Supplied information below:

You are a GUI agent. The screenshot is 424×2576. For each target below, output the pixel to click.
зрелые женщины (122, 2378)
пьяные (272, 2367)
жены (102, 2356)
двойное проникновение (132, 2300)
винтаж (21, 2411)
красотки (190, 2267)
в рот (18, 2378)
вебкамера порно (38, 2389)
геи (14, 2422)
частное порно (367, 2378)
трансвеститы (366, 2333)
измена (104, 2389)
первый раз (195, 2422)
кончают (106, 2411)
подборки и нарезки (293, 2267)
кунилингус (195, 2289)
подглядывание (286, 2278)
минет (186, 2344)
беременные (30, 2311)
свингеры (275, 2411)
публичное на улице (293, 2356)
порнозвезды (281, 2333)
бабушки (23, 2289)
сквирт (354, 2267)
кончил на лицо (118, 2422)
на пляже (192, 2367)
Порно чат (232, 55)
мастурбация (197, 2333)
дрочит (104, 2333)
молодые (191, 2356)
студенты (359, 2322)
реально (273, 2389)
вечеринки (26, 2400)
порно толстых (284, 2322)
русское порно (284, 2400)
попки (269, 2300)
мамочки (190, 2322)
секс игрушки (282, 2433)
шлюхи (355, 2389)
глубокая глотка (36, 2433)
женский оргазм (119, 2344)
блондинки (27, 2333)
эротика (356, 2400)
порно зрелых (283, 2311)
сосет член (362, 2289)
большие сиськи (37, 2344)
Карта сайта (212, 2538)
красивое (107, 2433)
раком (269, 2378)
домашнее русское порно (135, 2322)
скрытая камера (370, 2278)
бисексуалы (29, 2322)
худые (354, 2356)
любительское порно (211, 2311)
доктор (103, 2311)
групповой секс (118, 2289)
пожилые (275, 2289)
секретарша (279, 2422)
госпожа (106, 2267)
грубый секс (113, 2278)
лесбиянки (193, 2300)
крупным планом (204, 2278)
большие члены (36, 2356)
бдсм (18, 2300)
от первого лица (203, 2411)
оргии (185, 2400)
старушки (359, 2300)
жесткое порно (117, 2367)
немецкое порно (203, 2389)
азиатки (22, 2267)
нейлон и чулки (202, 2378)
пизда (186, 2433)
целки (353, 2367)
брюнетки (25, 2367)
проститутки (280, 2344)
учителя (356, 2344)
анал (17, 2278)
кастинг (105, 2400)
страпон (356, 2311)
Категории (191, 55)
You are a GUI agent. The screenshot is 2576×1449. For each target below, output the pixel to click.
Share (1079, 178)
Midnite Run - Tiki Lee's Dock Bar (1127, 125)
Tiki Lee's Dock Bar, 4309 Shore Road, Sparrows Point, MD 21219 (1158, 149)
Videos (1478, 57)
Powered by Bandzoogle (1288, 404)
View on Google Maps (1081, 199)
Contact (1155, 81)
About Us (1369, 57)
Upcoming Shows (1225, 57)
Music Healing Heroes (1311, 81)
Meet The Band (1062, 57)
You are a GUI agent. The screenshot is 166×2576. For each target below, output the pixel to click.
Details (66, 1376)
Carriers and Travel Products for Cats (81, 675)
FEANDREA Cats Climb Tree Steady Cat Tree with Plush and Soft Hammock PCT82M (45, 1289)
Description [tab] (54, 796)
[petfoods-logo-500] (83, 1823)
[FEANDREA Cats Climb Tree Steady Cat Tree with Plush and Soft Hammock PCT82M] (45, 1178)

End of Supplied information.

→ **Work task**
All lines in the data above from the one with "русское порно (284, 2400)" through the one with "бисексуалы (29, 2322)" must be repeated exactly, and no others.

→ **Result of the exercise**
русское порно (284, 2400)
попки (269, 2300)
мамочки (190, 2322)
секс игрушки (282, 2433)
шлюхи (355, 2389)
глубокая глотка (36, 2433)
женский оргазм (119, 2344)
блондинки (27, 2333)
эротика (356, 2400)
порно зрелых (283, 2311)
сосет член (362, 2289)
большие сиськи (37, 2344)
Карта сайта (212, 2538)
красивое (107, 2433)
раком (269, 2378)
домашнее русское порно (135, 2322)
скрытая камера (370, 2278)
бисексуалы (29, 2322)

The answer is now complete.